(A run of records)
++++++++++
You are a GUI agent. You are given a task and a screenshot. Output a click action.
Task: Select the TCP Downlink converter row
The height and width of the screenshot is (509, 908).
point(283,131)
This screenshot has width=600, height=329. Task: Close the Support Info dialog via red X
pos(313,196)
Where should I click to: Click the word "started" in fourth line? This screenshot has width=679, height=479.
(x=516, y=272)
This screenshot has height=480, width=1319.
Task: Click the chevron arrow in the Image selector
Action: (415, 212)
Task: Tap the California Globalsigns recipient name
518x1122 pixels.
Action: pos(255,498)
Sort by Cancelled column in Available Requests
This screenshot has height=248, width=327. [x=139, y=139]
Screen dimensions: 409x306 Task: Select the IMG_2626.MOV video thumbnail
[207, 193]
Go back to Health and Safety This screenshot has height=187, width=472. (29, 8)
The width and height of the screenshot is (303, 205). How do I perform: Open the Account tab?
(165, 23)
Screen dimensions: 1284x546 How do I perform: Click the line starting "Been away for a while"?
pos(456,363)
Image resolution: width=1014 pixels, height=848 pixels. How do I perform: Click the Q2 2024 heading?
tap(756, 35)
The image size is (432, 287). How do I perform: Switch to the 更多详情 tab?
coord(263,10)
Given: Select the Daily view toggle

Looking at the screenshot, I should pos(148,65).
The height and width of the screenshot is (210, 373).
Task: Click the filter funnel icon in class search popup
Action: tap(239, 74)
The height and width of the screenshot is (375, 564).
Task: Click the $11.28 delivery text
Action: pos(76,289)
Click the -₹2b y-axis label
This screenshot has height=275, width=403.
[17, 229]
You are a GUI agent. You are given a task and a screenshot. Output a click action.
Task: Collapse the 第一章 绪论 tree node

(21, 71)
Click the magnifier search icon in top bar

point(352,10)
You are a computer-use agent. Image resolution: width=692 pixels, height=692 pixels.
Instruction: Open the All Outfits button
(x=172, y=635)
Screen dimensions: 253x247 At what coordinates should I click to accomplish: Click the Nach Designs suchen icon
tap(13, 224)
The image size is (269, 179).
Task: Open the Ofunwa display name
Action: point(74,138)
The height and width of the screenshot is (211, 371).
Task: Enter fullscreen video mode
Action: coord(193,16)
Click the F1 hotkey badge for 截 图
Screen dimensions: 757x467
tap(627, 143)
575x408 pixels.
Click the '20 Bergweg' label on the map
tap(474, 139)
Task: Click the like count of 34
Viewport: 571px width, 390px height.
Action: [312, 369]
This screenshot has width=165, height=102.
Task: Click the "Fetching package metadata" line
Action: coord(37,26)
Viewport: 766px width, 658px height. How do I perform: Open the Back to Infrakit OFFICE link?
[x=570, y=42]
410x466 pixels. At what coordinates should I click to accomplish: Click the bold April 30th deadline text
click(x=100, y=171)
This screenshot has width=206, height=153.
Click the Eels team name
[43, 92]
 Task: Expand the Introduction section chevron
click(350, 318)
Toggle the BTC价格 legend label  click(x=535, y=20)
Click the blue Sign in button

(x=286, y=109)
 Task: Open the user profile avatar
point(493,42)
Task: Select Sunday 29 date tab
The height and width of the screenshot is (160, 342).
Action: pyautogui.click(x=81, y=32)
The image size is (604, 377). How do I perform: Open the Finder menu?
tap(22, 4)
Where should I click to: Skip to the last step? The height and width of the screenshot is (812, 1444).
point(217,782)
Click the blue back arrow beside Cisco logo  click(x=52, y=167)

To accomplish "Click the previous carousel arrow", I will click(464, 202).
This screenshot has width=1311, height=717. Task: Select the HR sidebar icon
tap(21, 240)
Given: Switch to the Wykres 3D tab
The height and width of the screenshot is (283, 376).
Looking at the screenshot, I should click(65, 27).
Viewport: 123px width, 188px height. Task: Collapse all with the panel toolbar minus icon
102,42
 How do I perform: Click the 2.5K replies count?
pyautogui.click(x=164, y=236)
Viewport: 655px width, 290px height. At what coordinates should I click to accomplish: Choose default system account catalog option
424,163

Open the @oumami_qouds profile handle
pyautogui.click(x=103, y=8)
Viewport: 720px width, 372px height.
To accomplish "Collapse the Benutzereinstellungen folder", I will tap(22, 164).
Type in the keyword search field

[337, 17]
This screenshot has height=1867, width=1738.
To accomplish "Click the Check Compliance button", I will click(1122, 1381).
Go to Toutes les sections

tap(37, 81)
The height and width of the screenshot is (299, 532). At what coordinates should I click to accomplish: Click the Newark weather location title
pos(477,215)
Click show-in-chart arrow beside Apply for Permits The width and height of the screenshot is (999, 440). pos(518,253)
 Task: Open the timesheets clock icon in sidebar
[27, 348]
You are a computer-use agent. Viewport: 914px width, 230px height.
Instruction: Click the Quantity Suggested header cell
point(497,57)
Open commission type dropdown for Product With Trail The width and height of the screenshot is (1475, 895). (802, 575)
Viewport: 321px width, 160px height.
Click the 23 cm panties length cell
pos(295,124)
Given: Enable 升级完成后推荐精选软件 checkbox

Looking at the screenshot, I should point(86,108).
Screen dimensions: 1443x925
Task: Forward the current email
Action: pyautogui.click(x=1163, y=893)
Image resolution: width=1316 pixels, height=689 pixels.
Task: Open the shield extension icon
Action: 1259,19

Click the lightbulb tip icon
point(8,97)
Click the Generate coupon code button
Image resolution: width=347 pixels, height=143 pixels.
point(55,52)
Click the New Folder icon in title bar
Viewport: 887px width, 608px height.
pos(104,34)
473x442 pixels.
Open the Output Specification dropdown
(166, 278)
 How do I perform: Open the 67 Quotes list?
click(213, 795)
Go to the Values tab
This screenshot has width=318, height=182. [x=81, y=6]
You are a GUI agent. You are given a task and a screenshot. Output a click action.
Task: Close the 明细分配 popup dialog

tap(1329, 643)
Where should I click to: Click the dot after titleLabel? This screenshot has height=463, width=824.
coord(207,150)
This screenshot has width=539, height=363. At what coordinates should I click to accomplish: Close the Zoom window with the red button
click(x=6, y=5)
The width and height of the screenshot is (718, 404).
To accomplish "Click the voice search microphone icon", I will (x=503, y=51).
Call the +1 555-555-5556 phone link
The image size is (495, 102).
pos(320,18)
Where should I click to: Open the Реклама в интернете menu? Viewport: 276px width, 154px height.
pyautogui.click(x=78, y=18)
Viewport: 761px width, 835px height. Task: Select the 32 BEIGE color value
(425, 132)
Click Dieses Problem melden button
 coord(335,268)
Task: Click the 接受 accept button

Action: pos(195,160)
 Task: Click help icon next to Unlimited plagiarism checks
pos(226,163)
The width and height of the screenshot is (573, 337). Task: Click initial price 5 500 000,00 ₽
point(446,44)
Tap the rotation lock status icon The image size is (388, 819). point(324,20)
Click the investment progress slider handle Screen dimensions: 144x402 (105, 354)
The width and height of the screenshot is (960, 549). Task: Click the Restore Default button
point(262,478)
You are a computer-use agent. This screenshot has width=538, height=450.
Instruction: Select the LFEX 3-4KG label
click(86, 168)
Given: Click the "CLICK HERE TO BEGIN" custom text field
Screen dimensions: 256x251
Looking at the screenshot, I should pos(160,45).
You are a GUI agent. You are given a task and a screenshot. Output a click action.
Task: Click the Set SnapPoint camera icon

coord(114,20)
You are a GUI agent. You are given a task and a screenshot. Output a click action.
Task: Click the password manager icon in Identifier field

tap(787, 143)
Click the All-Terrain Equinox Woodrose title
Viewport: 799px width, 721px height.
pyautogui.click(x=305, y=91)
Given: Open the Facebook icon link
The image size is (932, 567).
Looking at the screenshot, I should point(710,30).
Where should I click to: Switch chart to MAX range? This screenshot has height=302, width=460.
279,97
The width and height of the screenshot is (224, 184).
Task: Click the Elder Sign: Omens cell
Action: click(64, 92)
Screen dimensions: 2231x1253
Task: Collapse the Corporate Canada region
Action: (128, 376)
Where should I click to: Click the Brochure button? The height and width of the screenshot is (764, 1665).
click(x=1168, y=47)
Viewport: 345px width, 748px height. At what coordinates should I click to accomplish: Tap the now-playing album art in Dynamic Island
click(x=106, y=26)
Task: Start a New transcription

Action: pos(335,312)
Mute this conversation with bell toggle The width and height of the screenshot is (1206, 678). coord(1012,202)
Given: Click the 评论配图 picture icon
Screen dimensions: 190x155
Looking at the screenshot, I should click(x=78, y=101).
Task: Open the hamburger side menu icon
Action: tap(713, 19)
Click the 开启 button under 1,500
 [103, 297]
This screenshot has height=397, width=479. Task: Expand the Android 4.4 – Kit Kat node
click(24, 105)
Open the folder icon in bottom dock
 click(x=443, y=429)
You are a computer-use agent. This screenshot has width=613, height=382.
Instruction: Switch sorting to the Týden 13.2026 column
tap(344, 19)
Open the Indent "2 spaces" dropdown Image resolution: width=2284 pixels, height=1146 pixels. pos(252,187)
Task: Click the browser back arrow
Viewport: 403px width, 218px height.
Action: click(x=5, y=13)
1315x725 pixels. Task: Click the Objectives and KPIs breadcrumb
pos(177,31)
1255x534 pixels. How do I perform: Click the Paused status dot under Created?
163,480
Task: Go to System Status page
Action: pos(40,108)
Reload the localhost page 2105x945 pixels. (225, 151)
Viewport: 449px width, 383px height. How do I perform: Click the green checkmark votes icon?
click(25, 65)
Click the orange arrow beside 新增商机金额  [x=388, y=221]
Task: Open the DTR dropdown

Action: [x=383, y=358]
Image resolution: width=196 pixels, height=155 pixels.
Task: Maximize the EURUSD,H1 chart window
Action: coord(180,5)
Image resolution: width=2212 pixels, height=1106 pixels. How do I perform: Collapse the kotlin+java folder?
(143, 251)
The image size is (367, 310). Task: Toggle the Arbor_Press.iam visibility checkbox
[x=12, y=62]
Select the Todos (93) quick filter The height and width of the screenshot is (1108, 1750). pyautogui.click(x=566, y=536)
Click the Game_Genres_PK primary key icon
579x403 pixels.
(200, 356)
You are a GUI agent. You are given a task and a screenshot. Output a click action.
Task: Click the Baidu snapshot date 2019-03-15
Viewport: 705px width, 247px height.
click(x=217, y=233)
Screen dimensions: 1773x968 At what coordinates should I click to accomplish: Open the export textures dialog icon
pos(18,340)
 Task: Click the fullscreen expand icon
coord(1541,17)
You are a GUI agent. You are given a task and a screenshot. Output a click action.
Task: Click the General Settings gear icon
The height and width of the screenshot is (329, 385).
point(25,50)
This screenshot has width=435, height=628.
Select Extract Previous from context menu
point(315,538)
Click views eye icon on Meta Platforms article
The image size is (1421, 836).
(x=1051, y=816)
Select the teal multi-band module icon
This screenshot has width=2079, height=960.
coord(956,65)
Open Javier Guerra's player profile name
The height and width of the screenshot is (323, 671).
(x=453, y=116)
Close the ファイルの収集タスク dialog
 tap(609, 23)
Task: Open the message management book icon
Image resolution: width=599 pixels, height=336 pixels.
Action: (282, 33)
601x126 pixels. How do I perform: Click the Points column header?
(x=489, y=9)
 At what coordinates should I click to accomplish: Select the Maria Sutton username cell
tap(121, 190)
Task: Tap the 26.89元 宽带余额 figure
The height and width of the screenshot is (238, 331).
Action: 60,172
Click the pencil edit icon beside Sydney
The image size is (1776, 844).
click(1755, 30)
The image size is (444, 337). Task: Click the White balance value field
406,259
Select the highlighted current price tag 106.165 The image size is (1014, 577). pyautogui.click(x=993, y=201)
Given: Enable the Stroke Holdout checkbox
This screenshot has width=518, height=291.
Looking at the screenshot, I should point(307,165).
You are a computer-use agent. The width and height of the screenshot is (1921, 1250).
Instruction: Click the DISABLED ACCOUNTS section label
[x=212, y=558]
++++++++++
## SET TASK:
Please extract every line of the records that contains the word "window". Case counts.

## OUTPUT FOR THIS EXERCISE:
This screenshot has width=539, height=363. At what coordinates should I click to accomplish: Close the Zoom window with the red button
Task: Maximize the EURUSD,H1 chart window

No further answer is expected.